The first was when I was eleven. That was the year my weight gain really started. Not that I’d been skinny before, but this was different. I watched as the younger me, clearly not accustomed to the new reality, struggled to climb into a tree. It was my favorite cedar tree on Swan Island, with low, easy branches that I had clambered up every year since I was four. My heart ached as myself at eleven suddenly found this hard, especially knowing how much worse was to come before it got better. (I did, at least, finally get into the tree.)
The second instance was when I was nineteen and twenty, watching my niece’s first year. At the time I weighed about 240 pounds, so not quite my heaviest but not too far off. The first glimpse of me was just a bit of my hair, my profile, and a hand, and before I quite realized it was me, I thought, “She’s pretty.”
Then the irony struck. When I was heavy, I had never been able to think of myself as pretty or attractive. Occasionally I might concede that I liked my hands, or perhaps my face wasn’t bad, or my hair was nice, but the whole of me, taken together? Perish the thought. I was too grotesquely fat for such a slight word to apply to me.

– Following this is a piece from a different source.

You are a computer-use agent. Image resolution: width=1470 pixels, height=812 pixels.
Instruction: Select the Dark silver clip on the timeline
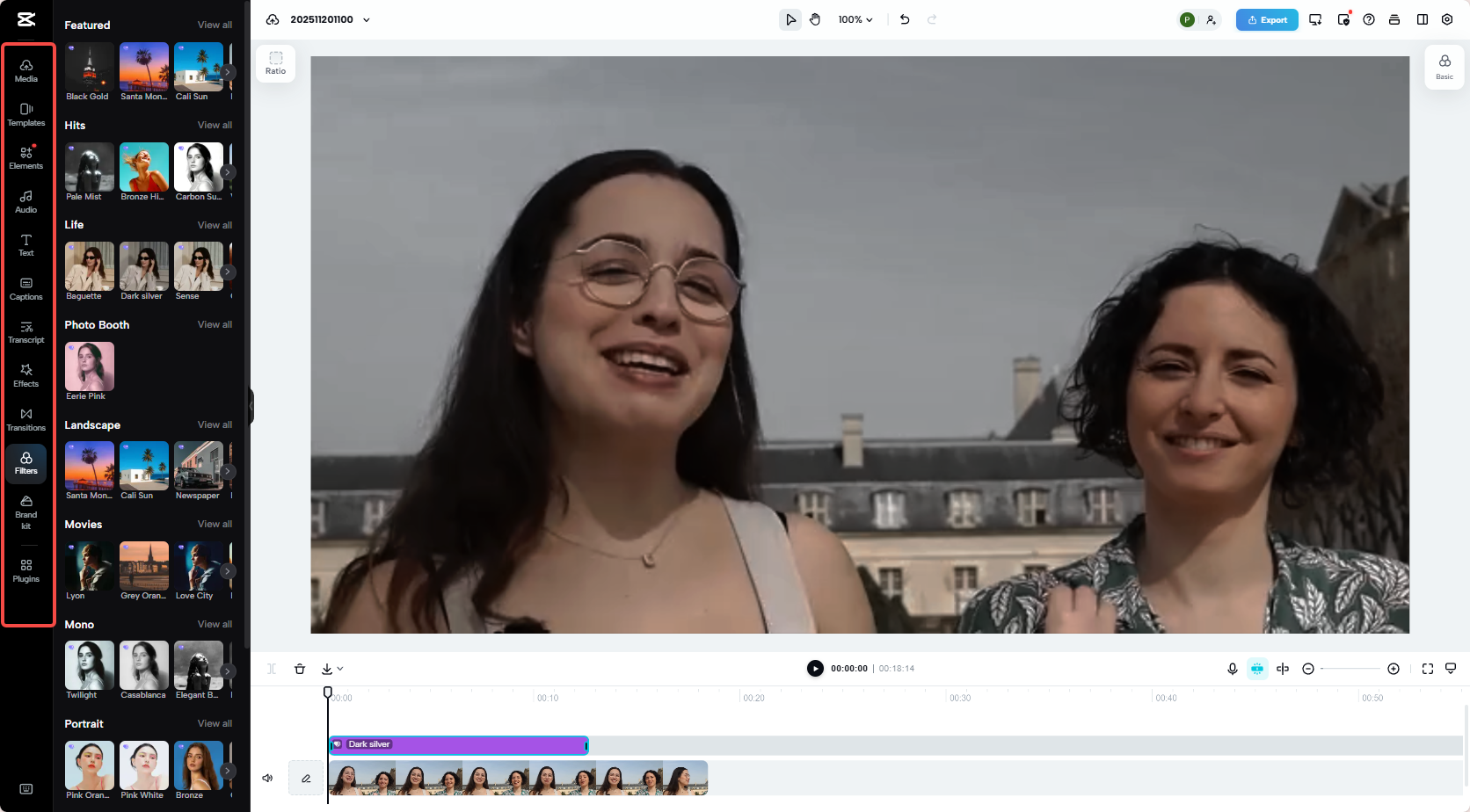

Yet watching myself now, from my older and thinner and more experienced perspective, I recognize that despite my earlier alarming size, I was pretty. Not conventionally so, but I had a certain grace. Not that being pretty is the most important thing in the world, but when you’re a teenager, it’s fairly important, and I wish I’d been able to recognize it then.
Then as I watched my interactions with my family, I realized something else. Back then, I was convinced that no one could love me as I was. Again, I was blind, because now I see a different truth. My family did love me, and no one made this more evident than my niece.
Yes, she was only a baby, but babies can be quite discerning. Then, and as she got older, she wasn’t shy about giving me hugs and kisses and telling me she loved me and generally getting excited when she saw me. This was even somewhat apparent on the day she was born. I remember holding her, and she immediately relaxed and snuggled comfortably against me. Her mother, impressed, said, “I think she likes you.” But I didn’t take that into account when I considered that I might be lovable; I was too judgmental of myself to accept the non-judgment of others.
It was both fun and sad to watch and remember, knowing how badly I thought of myself then, wishing I could go back and tell myself that I didn’t deserve such malignity, that I was lovable and yes, even pretty. I’m not sure I would have believed it, but it would have been nice to hear.